Berita Nasional

KPK Ungkap Nadiem Masuk Calon Tersangka Korupsi Google Cloud

lihat foto
Tersangka kasus dugaan korupsi pengadaan alat TIK berupa laptop Chromebook di Kementerian Pendidikan, Kebudayaan Riset dan Teknologi (Kemendikbudristek) periode 2019–2022, Nadiem Makarim, menyapa awak media di Gedung Jampidsus Kejaksaan Agung, Jakarta, Se
Tersangka kasus dugaan korupsi pengadaan alat TIK berupa laptop Chromebook di Kementerian Pendidikan, Kebudayaan Riset dan Teknologi (Kemendikbudristek) periode 2019–2022, Nadiem Makarim, menyapa awak media di Gedung Jampidsus Kejaksaan Agung, Jakarta, Selasa (14/10/2025).
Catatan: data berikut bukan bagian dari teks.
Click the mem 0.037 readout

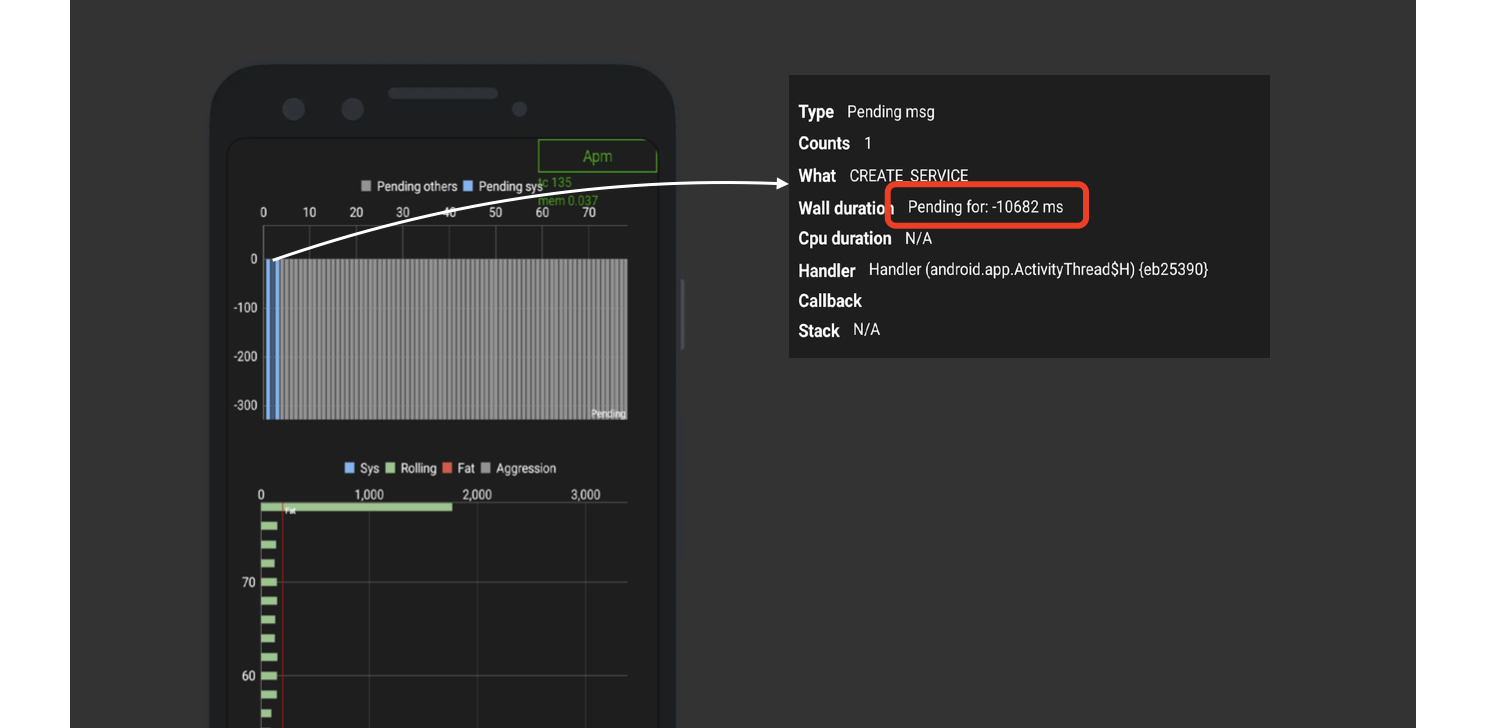point(568,201)
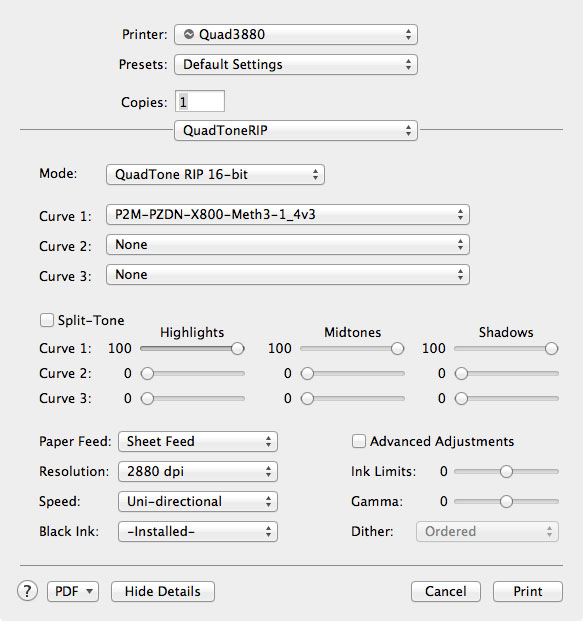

FOTO : ANTARA/Nadia Putri Rahmani/pri.
BorneoFlash.com

, JAKARTA - KPK mengungkap bahwa mantan Mendikbudristek Nadiem Anwar Makarim menjadi salah satu calon tersangka dugaan korupsi pengadaan Google Cloud di Kemendikbudristek, sebelum KPK menyerahkan penanganan kasus tersebut kepada Kejaksaan Agung.
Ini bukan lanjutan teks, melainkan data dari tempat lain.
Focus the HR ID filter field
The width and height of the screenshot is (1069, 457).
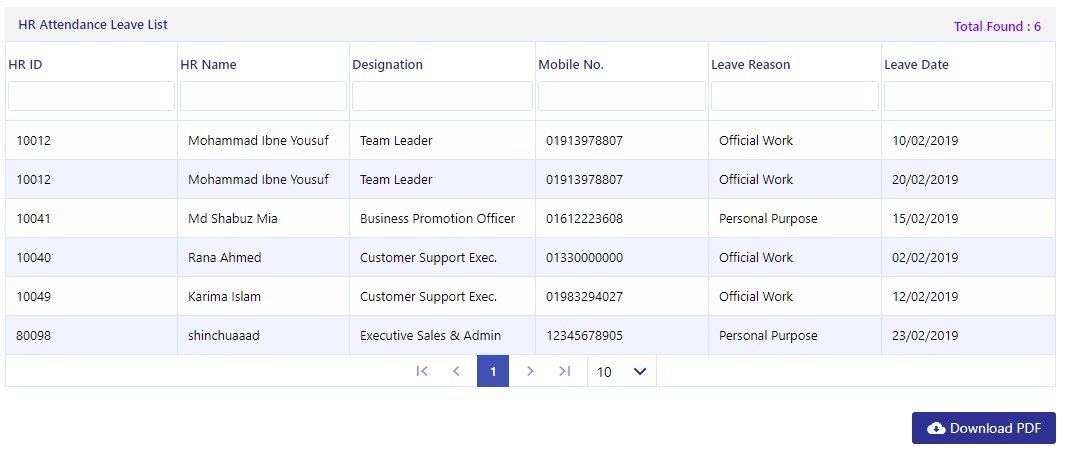coord(91,96)
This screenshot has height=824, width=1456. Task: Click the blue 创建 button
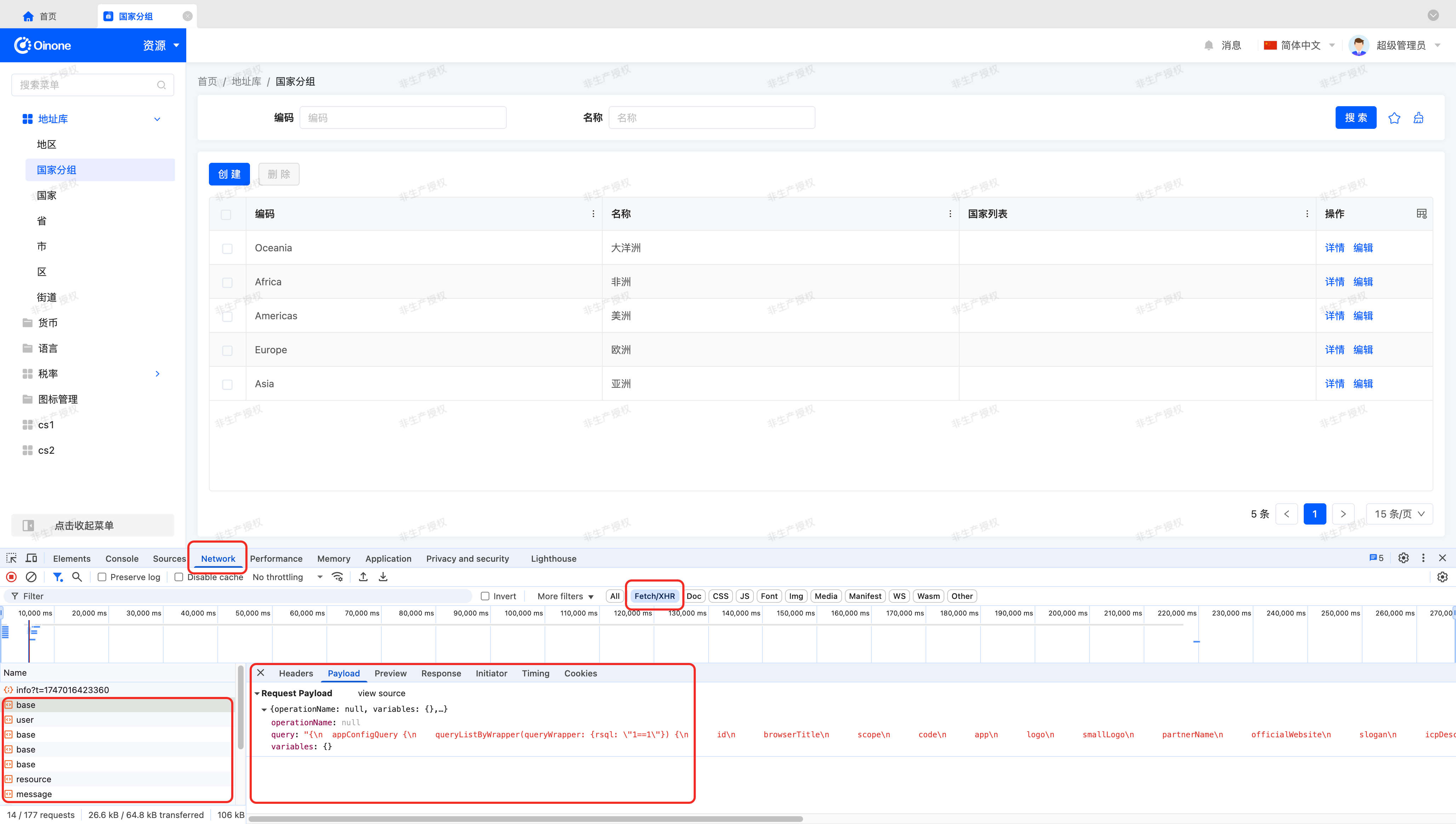point(229,174)
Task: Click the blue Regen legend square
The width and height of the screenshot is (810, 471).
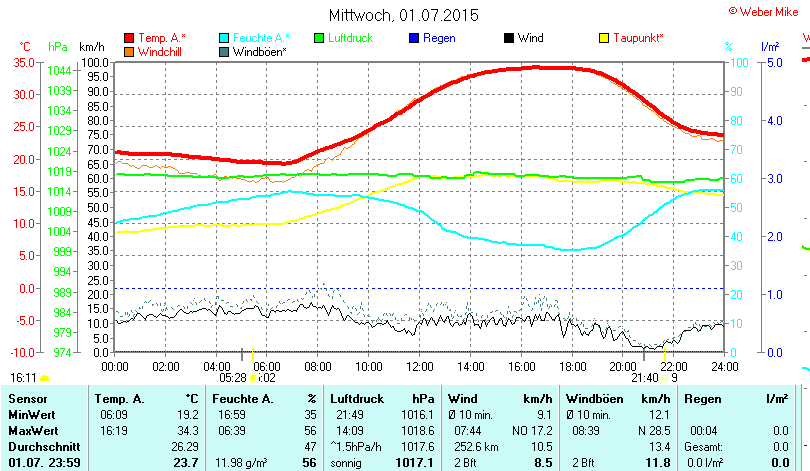Action: click(415, 38)
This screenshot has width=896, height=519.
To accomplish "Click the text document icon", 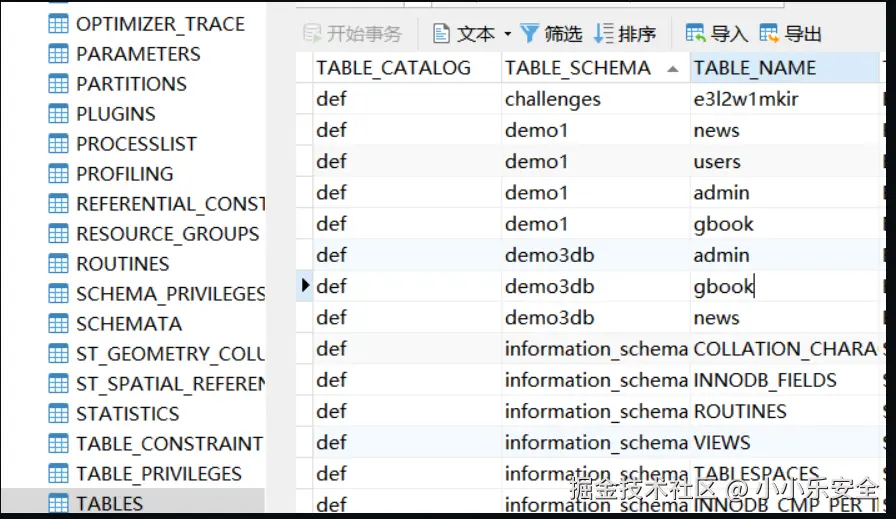I will 441,34.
“Ya, yang sama itu NM,” ujar Plt Deputi Penindakan dan Eksekusi KPK Asep Guntur Rahayu di Gedung Merah Putih KPK, Kamis (20/11/2025). Ia menegaskan kembali pernyataan Ketua KPK Setyo Budiyanto bahwa calon tersangka kasus Google Cloud sama dengan tersangka kasus korupsi program digitalisasi pendidikan 2019 – 2022 terkait pengadaan Chromebook yang kini ditangani Kejagung.

Asep menyebut bahwa selain Nadiem, mantan Staf Khusus Mendikbudristek Jurist Tan juga menjadi calon tersangka. Ia menambahkan bahwa ada calon tersangka lain yang berbeda dari perkara Chromebook. “Ada yang beda, tetapi secara keseluruhannya sama,” ujarnya.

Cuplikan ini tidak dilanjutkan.